E così De Leo ricosturisce la vicenda:
Perrone è stato assessore al bilancio dal 1998 al 2002, fino a quando cioè passò a fare l’assessore al Patrimonio, ai lavori pubblici e vice sindaco. Il suo operato da assessore al bilancio, lasciò l’Ente con una spesa corrente completamente assorbita da rate di mutuo per 11 milioni di euro e con una disponibilità per la spesa di sviluppo pari praticamente a zero. Fu così che si dovette fare una guerra feroce all’evasione fiscale, per reperire risorse e non si dette luogo all’aggressione dei cittadini, con multe ossessive, che all’epoca non superavano incassi di 3,5/4 milioni di euro. I boc, furono fatti per dilazionare in 20 anni i 76 milioni di euro di mutui esistenti con una aliquota che andava dal 4,9 al 6,7 per cento e si ottenne un tasso di interesse del 2,4 %, con un collar del 4,9, per cui se gli interessi globali fossero aumentati anche in maniera sproporzionata, il Comune non avrebbe mai pagato più del 4,9%. I boc furono fatti anche per soddisfare le esigenze di un piano delle opere pubbliche presentato da Perrone, che ammontava a 27 milioni di euro e quindi lui ne fu particolarmente soddisfatto e non risponde al vero, che lui sia uscito dalla Giunta in malo modo.
Via Brenta: Se egli era contrario all’operazione di via Brenta, probabilmente lo ha manifestato solo a se stesso, nel chiuso del suo pensatoio.
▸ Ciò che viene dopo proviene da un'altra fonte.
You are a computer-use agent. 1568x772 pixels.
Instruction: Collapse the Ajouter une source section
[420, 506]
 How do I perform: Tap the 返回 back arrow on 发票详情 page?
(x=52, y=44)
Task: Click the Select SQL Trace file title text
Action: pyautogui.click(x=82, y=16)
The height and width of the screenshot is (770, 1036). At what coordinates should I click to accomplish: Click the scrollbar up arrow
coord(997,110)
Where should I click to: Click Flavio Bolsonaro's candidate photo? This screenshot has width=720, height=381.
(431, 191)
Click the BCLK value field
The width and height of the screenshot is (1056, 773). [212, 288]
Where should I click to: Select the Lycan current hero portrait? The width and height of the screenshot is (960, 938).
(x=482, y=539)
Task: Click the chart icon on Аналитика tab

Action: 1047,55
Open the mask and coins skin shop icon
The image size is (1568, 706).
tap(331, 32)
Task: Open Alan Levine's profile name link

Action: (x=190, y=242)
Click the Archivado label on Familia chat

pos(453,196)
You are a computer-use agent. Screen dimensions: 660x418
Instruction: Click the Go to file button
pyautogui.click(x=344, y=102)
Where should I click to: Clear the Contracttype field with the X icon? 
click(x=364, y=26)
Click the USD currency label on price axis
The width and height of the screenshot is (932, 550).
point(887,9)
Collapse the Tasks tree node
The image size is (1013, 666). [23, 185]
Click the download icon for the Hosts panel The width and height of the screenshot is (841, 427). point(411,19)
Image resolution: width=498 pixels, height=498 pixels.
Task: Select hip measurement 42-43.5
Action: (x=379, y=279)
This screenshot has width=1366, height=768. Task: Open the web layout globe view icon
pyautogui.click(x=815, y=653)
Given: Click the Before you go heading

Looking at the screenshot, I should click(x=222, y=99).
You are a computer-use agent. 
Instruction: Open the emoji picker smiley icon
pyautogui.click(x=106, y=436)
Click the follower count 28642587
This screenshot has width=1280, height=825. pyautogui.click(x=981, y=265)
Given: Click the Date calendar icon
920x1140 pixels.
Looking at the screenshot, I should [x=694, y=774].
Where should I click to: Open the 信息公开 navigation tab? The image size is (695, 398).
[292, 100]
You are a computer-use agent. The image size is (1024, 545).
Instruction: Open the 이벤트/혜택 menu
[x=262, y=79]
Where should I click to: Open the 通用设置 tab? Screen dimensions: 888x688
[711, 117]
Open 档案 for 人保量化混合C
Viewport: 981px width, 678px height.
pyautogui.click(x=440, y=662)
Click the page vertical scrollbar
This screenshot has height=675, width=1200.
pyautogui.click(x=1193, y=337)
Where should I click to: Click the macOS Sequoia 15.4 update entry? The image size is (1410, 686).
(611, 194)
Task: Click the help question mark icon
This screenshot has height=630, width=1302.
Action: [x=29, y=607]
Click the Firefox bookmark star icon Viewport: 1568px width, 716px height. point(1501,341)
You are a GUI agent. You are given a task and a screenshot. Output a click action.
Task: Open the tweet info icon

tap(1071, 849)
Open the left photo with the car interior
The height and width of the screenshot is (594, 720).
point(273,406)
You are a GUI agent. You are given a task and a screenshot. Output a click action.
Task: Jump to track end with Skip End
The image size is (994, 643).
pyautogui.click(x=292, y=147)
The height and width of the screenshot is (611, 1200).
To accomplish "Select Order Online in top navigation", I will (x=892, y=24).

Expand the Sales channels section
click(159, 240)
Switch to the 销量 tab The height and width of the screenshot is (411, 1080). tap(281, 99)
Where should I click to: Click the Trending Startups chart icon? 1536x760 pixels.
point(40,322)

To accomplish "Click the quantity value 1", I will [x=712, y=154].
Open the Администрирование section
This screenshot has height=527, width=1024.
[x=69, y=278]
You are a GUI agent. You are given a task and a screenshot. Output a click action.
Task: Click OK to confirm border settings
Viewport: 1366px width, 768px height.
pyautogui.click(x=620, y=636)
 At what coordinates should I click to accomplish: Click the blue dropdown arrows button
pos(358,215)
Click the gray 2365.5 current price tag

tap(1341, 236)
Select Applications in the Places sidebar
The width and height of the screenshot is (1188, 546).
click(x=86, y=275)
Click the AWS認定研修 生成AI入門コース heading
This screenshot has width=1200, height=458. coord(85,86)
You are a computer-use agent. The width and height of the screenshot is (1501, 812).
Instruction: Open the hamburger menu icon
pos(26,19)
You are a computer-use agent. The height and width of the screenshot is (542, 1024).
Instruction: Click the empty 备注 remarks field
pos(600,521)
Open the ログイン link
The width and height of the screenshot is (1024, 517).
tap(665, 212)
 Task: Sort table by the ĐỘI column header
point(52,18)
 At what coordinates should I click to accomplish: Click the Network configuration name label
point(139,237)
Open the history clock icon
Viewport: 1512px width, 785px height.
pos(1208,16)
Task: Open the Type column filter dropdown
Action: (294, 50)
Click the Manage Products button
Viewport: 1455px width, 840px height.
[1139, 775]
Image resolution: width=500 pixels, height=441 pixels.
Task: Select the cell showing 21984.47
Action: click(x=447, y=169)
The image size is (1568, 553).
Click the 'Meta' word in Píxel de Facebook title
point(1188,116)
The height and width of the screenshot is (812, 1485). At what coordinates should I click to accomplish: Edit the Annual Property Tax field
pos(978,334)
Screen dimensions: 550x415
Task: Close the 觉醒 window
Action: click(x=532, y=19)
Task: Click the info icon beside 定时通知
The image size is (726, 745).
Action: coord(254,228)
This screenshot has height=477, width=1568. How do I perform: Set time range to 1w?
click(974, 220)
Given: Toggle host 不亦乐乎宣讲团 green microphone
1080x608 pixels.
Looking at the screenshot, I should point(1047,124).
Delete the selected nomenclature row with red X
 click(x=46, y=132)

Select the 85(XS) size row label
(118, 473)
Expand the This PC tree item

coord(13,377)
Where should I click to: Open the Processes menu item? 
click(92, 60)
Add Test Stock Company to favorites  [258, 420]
Tanto è vero che fino ad agosto del 2004, l’assessore al Patrimonio era lui e sempre lui si recava a rappresentare il Comune presso la Commissione di Manutenzione che si teneva presso il Tribunale di Lecce, accompagnato dall’ing. Solombrino.
Il filobus: Va detto che il filobus ebbe una gestione completamente di Forza Italia dell’epoca, dall’assessore, ai tecnici incaricati e se Perrone avesse voluto manifestare la sua contrarietà, avrebbe potuto ben farlo, così come ha fatto tante volte, quando non voleva una delibera, e sapeva manifestare il suo dissenso in qualità di referente del suo partito.
Forse Perrone, conclude De Leo, dovrebbe calmare la sua isteria politica, perché se il centro destra centro ha perso le elezioni, è certamente causa sua e lo hanno dimostrato gli esigui voti da lui conseguiti e la pessima figura fatta da sindaco uscente nei confronti di Marti che lo ha surclassato politicamente. Attendo la replica per pubblicare i documenti.